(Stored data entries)
# # # #
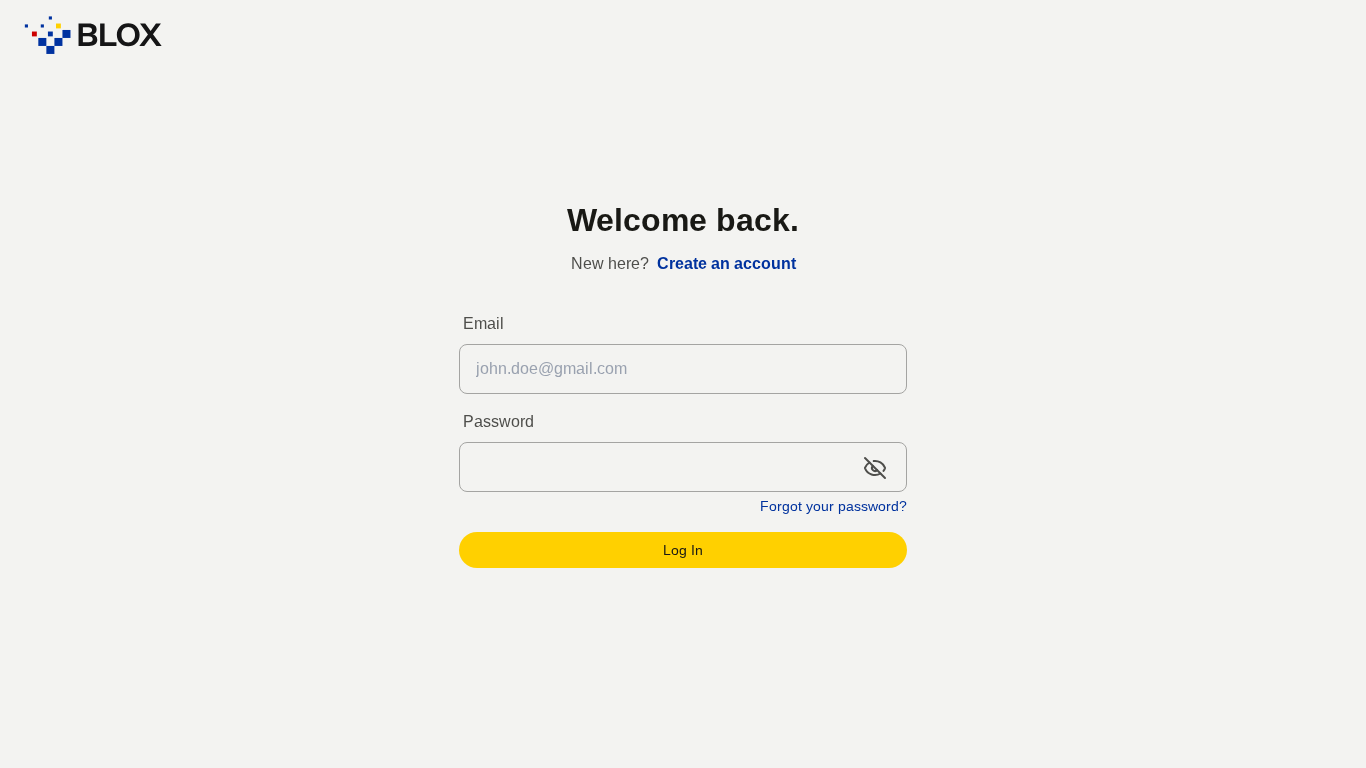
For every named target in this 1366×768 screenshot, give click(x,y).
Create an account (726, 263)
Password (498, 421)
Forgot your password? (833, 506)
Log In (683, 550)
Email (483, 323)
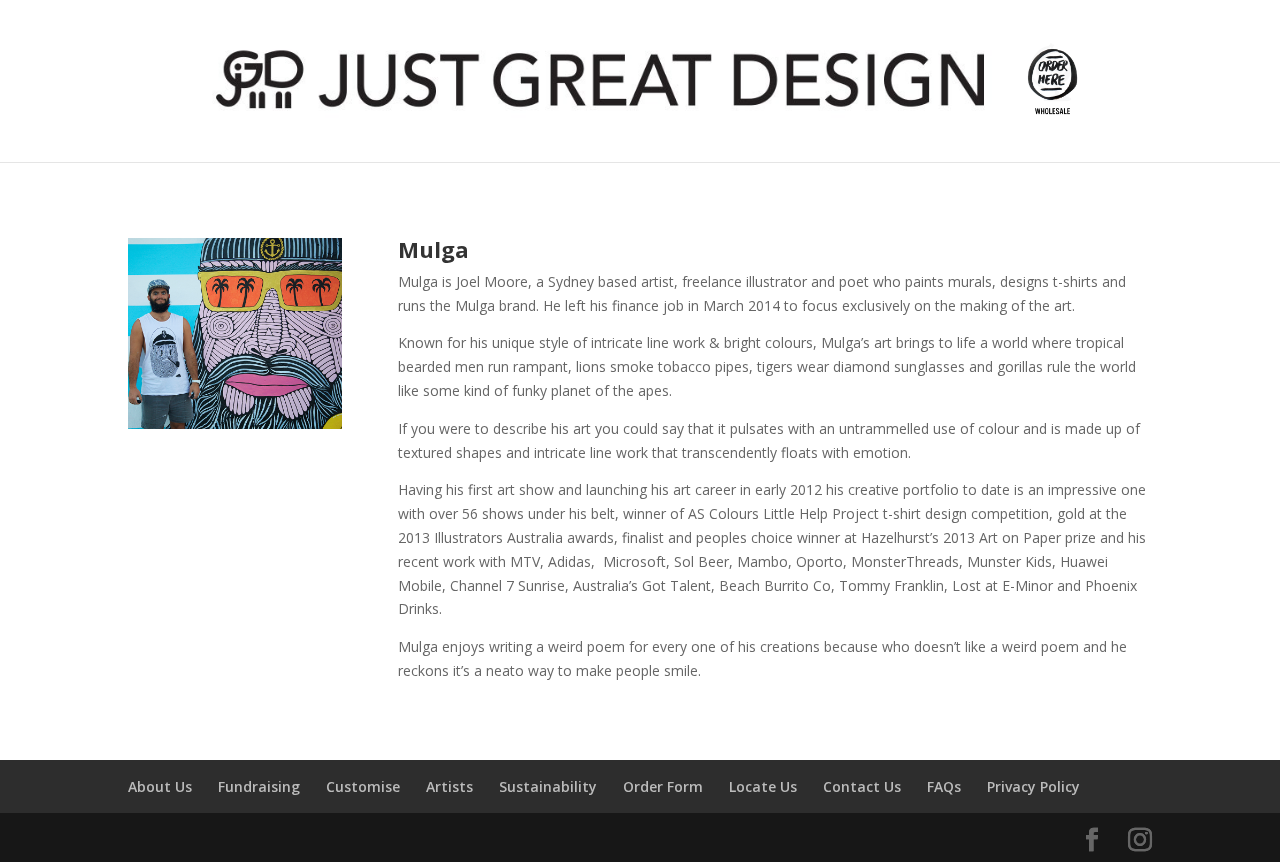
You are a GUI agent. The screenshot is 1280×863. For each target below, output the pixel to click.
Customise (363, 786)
# # # #
→ **YOUR INSTRUCTIONS**
For this data, state how many lines include the word "screenshot", with nothing added.

→ **SOLUTION TO THE EXERCISE**
2